Material to process section start

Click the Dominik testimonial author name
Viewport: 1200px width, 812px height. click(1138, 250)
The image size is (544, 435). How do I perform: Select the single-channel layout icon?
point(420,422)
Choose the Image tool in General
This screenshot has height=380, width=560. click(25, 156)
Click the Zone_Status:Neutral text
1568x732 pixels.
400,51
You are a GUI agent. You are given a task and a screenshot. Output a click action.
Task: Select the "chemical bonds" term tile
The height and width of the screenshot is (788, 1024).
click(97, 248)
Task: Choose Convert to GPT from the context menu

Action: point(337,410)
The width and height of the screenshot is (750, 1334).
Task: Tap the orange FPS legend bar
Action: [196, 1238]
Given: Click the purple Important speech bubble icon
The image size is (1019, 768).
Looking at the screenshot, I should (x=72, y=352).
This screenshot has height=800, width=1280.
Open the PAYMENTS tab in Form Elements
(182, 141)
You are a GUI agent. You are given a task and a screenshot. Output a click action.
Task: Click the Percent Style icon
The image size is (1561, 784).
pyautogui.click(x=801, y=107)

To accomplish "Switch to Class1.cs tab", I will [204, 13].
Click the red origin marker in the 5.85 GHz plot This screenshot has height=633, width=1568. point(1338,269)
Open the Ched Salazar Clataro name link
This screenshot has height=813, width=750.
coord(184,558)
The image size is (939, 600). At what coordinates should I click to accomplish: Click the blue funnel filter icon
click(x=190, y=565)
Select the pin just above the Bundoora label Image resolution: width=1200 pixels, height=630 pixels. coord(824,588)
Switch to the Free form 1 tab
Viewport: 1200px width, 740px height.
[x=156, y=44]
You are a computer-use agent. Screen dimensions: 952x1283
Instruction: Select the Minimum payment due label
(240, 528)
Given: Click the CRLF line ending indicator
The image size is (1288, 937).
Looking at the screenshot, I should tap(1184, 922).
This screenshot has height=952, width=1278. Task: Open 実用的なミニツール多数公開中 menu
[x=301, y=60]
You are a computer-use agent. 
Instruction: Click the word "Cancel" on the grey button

Material to process section end

:: Task instructions ::
The records above must be set down again exactly as written.

:: Solution to this exercise ::
Click the Dominik testimonial author name
Viewport: 1200px width, 812px height. click(1138, 250)
The image size is (544, 435). How do I perform: Select the single-channel layout icon?
point(420,422)
Choose the Image tool in General
This screenshot has height=380, width=560. click(25, 156)
Click the Zone_Status:Neutral text
1568x732 pixels.
400,51
You are a GUI agent. You are given a task and a screenshot. Output a click action.
Task: Select the "chemical bonds" term tile
The height and width of the screenshot is (788, 1024).
click(97, 248)
Task: Choose Convert to GPT from the context menu

Action: point(337,410)
The width and height of the screenshot is (750, 1334).
Task: Tap the orange FPS legend bar
Action: [196, 1238]
Given: Click the purple Important speech bubble icon
The image size is (1019, 768).
Looking at the screenshot, I should (x=72, y=352).
This screenshot has height=800, width=1280.
Open the PAYMENTS tab in Form Elements
(182, 141)
You are a GUI agent. You are given a task and a screenshot. Output a click action.
Task: Click the Percent Style icon
The image size is (1561, 784).
pyautogui.click(x=801, y=107)

To accomplish "Switch to Class1.cs tab", I will [204, 13].
Click the red origin marker in the 5.85 GHz plot This screenshot has height=633, width=1568. point(1338,269)
Open the Ched Salazar Clataro name link
This screenshot has height=813, width=750.
coord(184,558)
The image size is (939, 600). At what coordinates should I click to accomplish: Click the blue funnel filter icon
click(x=190, y=565)
Select the pin just above the Bundoora label Image resolution: width=1200 pixels, height=630 pixels. coord(824,588)
Switch to the Free form 1 tab
Viewport: 1200px width, 740px height.
[x=156, y=44]
You are a computer-use agent. Screen dimensions: 952x1283
Instruction: Select the Minimum payment due label
(240, 528)
Given: Click the CRLF line ending indicator
The image size is (1288, 937).
Looking at the screenshot, I should tap(1184, 922).
This screenshot has height=952, width=1278. Task: Open 実用的なミニツール多数公開中 menu
[x=301, y=60]
You are a computer-use agent. 
Instruction: Click the word "Cancel" on the grey button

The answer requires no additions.